Task description:
Repeat each record word for word.

━━━

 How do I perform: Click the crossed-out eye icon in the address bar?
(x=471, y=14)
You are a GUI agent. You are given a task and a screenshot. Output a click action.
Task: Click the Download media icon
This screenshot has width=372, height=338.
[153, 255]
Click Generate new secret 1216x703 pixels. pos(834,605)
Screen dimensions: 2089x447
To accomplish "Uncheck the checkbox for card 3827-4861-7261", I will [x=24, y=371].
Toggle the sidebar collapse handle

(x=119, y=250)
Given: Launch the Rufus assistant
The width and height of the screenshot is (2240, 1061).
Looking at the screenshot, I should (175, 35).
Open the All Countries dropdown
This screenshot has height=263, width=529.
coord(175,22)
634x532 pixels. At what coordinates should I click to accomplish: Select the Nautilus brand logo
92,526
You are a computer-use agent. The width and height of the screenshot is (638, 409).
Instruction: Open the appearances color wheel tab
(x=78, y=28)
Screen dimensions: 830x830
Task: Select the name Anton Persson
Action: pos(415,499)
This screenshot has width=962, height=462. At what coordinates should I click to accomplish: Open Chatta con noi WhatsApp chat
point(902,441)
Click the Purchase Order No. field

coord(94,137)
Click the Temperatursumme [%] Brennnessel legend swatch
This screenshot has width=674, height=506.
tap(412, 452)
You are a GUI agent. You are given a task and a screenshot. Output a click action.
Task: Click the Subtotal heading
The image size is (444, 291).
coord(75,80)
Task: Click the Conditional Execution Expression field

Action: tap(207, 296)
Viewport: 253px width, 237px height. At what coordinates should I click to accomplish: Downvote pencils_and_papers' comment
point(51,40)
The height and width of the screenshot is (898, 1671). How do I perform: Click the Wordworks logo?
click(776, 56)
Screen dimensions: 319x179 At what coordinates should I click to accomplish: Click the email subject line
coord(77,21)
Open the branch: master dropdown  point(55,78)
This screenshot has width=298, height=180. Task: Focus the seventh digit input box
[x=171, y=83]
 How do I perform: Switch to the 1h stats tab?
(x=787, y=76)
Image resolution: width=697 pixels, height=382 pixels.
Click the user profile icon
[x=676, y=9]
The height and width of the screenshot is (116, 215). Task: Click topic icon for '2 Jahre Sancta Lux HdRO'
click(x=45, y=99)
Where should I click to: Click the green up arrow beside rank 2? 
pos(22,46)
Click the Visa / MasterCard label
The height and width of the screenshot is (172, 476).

━━━

Solution to the problem:
 How do I perform: Click the crossed-out eye icon in the address bar?
(x=471, y=14)
You are a GUI agent. You are given a task and a screenshot. Output a click action.
Task: Click the Download media icon
This screenshot has width=372, height=338.
[153, 255]
Click Generate new secret 1216x703 pixels. pos(834,605)
Screen dimensions: 2089x447
To accomplish "Uncheck the checkbox for card 3827-4861-7261", I will [x=24, y=371].
Toggle the sidebar collapse handle

(x=119, y=250)
Given: Launch the Rufus assistant
The width and height of the screenshot is (2240, 1061).
Looking at the screenshot, I should (175, 35).
Open the All Countries dropdown
This screenshot has height=263, width=529.
coord(175,22)
634x532 pixels. At what coordinates should I click to accomplish: Select the Nautilus brand logo
92,526
You are a computer-use agent. The width and height of the screenshot is (638, 409).
Instruction: Open the appearances color wheel tab
(x=78, y=28)
Screen dimensions: 830x830
Task: Select the name Anton Persson
Action: pos(415,499)
This screenshot has width=962, height=462. At what coordinates should I click to accomplish: Open Chatta con noi WhatsApp chat
point(902,441)
Click the Purchase Order No. field

coord(94,137)
Click the Temperatursumme [%] Brennnessel legend swatch
This screenshot has width=674, height=506.
tap(412, 452)
You are a GUI agent. You are given a task and a screenshot. Output a click action.
Task: Click the Subtotal heading
The image size is (444, 291).
coord(75,80)
Task: Click the Conditional Execution Expression field

Action: tap(207, 296)
Viewport: 253px width, 237px height. At what coordinates should I click to accomplish: Downvote pencils_and_papers' comment
point(51,40)
The height and width of the screenshot is (898, 1671). How do I perform: Click the Wordworks logo?
click(776, 56)
Screen dimensions: 319x179 At what coordinates should I click to accomplish: Click the email subject line
coord(77,21)
Open the branch: master dropdown  point(55,78)
This screenshot has width=298, height=180. Task: Focus the seventh digit input box
[x=171, y=83]
 How do I perform: Switch to the 1h stats tab?
(x=787, y=76)
Image resolution: width=697 pixels, height=382 pixels.
Click the user profile icon
[x=676, y=9]
The height and width of the screenshot is (116, 215). Task: Click topic icon for '2 Jahre Sancta Lux HdRO'
click(x=45, y=99)
Where should I click to: Click the green up arrow beside rank 2? 
pos(22,46)
Click the Visa / MasterCard label
The height and width of the screenshot is (172, 476).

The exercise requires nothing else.